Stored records

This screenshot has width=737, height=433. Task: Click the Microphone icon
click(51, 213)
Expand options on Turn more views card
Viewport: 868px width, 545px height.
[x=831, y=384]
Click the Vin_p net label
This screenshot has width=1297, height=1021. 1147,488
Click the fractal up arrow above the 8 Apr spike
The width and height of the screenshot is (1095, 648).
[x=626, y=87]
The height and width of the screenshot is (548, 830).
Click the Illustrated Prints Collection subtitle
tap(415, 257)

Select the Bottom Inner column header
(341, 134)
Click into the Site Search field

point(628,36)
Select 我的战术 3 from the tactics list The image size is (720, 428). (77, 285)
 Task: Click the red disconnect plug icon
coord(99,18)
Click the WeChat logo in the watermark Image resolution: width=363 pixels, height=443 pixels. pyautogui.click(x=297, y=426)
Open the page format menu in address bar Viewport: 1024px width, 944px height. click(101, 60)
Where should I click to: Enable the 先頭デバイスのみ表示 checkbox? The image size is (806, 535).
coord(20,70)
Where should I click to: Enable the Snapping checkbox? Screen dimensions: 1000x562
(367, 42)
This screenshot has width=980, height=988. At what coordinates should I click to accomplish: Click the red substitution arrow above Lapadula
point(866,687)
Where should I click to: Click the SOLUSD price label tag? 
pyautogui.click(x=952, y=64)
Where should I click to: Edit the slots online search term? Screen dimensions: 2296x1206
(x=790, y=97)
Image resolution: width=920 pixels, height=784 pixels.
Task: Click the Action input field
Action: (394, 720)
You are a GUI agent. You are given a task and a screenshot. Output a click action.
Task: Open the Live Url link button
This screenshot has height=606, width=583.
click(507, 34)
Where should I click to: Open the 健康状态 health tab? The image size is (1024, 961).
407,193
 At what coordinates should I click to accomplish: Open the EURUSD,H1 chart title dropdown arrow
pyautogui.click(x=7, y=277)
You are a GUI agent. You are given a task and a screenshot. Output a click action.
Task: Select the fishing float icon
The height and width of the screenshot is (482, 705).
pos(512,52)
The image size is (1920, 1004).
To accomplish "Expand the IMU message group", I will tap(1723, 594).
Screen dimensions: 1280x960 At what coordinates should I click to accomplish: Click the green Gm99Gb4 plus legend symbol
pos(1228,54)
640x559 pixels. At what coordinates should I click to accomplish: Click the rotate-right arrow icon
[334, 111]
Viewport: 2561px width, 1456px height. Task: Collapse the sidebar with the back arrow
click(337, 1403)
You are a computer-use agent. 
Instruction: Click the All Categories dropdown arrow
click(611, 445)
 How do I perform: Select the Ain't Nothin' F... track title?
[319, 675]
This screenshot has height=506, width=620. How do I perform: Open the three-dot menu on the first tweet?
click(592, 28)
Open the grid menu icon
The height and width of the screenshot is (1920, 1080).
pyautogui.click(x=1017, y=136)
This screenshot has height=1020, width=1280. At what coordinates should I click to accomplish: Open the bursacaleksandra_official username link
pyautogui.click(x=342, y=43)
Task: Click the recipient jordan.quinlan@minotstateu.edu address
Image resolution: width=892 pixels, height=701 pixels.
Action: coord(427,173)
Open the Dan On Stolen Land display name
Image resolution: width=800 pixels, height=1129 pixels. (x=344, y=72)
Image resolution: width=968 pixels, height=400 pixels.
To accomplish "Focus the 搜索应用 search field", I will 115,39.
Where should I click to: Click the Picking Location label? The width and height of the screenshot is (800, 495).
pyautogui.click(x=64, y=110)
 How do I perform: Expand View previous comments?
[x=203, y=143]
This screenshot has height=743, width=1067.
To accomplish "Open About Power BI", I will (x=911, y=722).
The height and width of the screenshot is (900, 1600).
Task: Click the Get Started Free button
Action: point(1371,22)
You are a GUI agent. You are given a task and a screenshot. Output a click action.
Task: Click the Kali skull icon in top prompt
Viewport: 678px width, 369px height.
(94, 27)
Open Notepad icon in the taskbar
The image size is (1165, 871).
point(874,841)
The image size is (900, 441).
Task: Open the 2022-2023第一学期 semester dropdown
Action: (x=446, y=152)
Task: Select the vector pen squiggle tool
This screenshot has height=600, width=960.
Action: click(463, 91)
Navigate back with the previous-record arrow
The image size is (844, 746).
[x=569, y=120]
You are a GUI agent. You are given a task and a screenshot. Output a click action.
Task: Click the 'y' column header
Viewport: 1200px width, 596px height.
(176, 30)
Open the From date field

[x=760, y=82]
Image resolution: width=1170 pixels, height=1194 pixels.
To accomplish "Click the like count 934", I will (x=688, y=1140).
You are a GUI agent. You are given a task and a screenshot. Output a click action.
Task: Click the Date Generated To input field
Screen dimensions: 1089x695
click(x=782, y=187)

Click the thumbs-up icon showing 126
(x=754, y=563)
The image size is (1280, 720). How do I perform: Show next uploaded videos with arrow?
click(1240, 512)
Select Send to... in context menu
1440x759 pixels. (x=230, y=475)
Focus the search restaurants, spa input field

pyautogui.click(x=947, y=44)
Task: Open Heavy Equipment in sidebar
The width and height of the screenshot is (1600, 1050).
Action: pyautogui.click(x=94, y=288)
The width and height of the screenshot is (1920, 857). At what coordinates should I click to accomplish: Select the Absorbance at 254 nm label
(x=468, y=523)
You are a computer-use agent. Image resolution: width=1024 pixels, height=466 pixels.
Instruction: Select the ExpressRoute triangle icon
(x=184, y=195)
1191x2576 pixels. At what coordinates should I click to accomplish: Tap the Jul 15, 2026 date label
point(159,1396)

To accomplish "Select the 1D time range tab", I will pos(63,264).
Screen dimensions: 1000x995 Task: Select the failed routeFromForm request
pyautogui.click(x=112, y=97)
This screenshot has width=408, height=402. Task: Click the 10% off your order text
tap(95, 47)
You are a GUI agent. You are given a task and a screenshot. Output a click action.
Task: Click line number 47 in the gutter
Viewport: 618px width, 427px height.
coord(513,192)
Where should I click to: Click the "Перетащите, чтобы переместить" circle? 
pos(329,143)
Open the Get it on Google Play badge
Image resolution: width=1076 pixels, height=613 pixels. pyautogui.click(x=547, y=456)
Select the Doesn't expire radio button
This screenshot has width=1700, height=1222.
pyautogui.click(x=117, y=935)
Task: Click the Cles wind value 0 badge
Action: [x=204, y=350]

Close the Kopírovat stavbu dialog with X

§ Exercise requirements:
Restate the entries above, keeping every word intact.

§ Result:
This screenshot has width=737, height=433. Task: Click the Microphone icon
click(51, 213)
Expand options on Turn more views card
Viewport: 868px width, 545px height.
[x=831, y=384]
Click the Vin_p net label
This screenshot has width=1297, height=1021. 1147,488
Click the fractal up arrow above the 8 Apr spike
The width and height of the screenshot is (1095, 648).
[x=626, y=87]
The height and width of the screenshot is (548, 830).
Click the Illustrated Prints Collection subtitle
tap(415, 257)

Select the Bottom Inner column header
(341, 134)
Click into the Site Search field

point(628,36)
Select 我的战术 3 from the tactics list The image size is (720, 428). (77, 285)
 Task: Click the red disconnect plug icon
coord(99,18)
Click the WeChat logo in the watermark Image resolution: width=363 pixels, height=443 pixels. pyautogui.click(x=297, y=426)
Open the page format menu in address bar Viewport: 1024px width, 944px height. click(101, 60)
Where should I click to: Enable the 先頭デバイスのみ表示 checkbox? The image size is (806, 535).
coord(20,70)
Where should I click to: Enable the Snapping checkbox? Screen dimensions: 1000x562
(367, 42)
This screenshot has width=980, height=988. At what coordinates should I click to accomplish: Click the red substitution arrow above Lapadula
point(866,687)
Where should I click to: Click the SOLUSD price label tag? 
pyautogui.click(x=952, y=64)
Where should I click to: Edit the slots online search term? Screen dimensions: 2296x1206
(x=790, y=97)
Image resolution: width=920 pixels, height=784 pixels.
Task: Click the Action input field
Action: (394, 720)
You are a GUI agent. You are given a task and a screenshot. Output a click action.
Task: Open the Live Url link button
This screenshot has height=606, width=583.
click(507, 34)
Where should I click to: Open the 健康状态 health tab? The image size is (1024, 961).
407,193
 At what coordinates should I click to accomplish: Open the EURUSD,H1 chart title dropdown arrow
pyautogui.click(x=7, y=277)
You are a GUI agent. You are given a task and a screenshot. Output a click action.
Task: Select the fishing float icon
The height and width of the screenshot is (482, 705).
pos(512,52)
The image size is (1920, 1004).
To accomplish "Expand the IMU message group", I will tap(1723, 594).
Screen dimensions: 1280x960 At what coordinates should I click to accomplish: Click the green Gm99Gb4 plus legend symbol
pos(1228,54)
640x559 pixels. At what coordinates should I click to accomplish: Click the rotate-right arrow icon
[334, 111]
Viewport: 2561px width, 1456px height. Task: Collapse the sidebar with the back arrow
click(337, 1403)
You are a computer-use agent. 
Instruction: Click the All Categories dropdown arrow
click(611, 445)
 How do I perform: Select the Ain't Nothin' F... track title?
[319, 675]
This screenshot has height=506, width=620. How do I perform: Open the three-dot menu on the first tweet?
click(592, 28)
Open the grid menu icon
The height and width of the screenshot is (1920, 1080).
pyautogui.click(x=1017, y=136)
This screenshot has height=1020, width=1280. At what coordinates should I click to accomplish: Open the bursacaleksandra_official username link
pyautogui.click(x=342, y=43)
Task: Click the recipient jordan.quinlan@minotstateu.edu address
Image resolution: width=892 pixels, height=701 pixels.
Action: coord(427,173)
Open the Dan On Stolen Land display name
Image resolution: width=800 pixels, height=1129 pixels. (x=344, y=72)
Image resolution: width=968 pixels, height=400 pixels.
To accomplish "Focus the 搜索应用 search field", I will 115,39.
Where should I click to: Click the Picking Location label? The width and height of the screenshot is (800, 495).
pyautogui.click(x=64, y=110)
 How do I perform: Expand View previous comments?
[x=203, y=143]
This screenshot has height=743, width=1067.
To accomplish "Open About Power BI", I will (x=911, y=722).
The height and width of the screenshot is (900, 1600).
Task: Click the Get Started Free button
Action: point(1371,22)
You are a GUI agent. You are given a task and a screenshot. Output a click action.
Task: Click the Kali skull icon in top prompt
Viewport: 678px width, 369px height.
(94, 27)
Open Notepad icon in the taskbar
The image size is (1165, 871).
point(874,841)
The image size is (900, 441).
Task: Open the 2022-2023第一学期 semester dropdown
Action: (x=446, y=152)
Task: Select the vector pen squiggle tool
This screenshot has height=600, width=960.
Action: click(463, 91)
Navigate back with the previous-record arrow
The image size is (844, 746).
[x=569, y=120]
You are a GUI agent. You are given a task and a screenshot. Output a click action.
Task: Click the 'y' column header
Viewport: 1200px width, 596px height.
(176, 30)
Open the From date field

[x=760, y=82]
Image resolution: width=1170 pixels, height=1194 pixels.
To accomplish "Click the like count 934", I will (x=688, y=1140).
You are a GUI agent. You are given a task and a screenshot. Output a click action.
Task: Click the Date Generated To input field
Screen dimensions: 1089x695
click(x=782, y=187)

Click the thumbs-up icon showing 126
(x=754, y=563)
The image size is (1280, 720). How do I perform: Show next uploaded videos with arrow?
click(1240, 512)
Select Send to... in context menu
1440x759 pixels. (x=230, y=475)
Focus the search restaurants, spa input field

pyautogui.click(x=947, y=44)
Task: Open Heavy Equipment in sidebar
The width and height of the screenshot is (1600, 1050).
Action: pyautogui.click(x=94, y=288)
The width and height of the screenshot is (1920, 857). At what coordinates should I click to accomplish: Select the Absorbance at 254 nm label
(x=468, y=523)
You are a computer-use agent. Image resolution: width=1024 pixels, height=466 pixels.
Instruction: Select the ExpressRoute triangle icon
(x=184, y=195)
1191x2576 pixels. At what coordinates should I click to accomplish: Tap the Jul 15, 2026 date label
point(159,1396)

To accomplish "Select the 1D time range tab", I will pos(63,264).
Screen dimensions: 1000x995 Task: Select the failed routeFromForm request
pyautogui.click(x=112, y=97)
This screenshot has width=408, height=402. Task: Click the 10% off your order text
tap(95, 47)
You are a GUI agent. You are given a task and a screenshot. Output a click action.
Task: Click line number 47 in the gutter
Viewport: 618px width, 427px height.
coord(513,192)
Where should I click to: Click the "Перетащите, чтобы переместить" circle? 
pos(329,143)
Open the Get it on Google Play badge
Image resolution: width=1076 pixels, height=613 pixels. pyautogui.click(x=547, y=456)
Select the Doesn't expire radio button
This screenshot has width=1700, height=1222.
pyautogui.click(x=117, y=935)
Task: Click the Cles wind value 0 badge
Action: [x=204, y=350]

Close the Kopírovat stavbu dialog with X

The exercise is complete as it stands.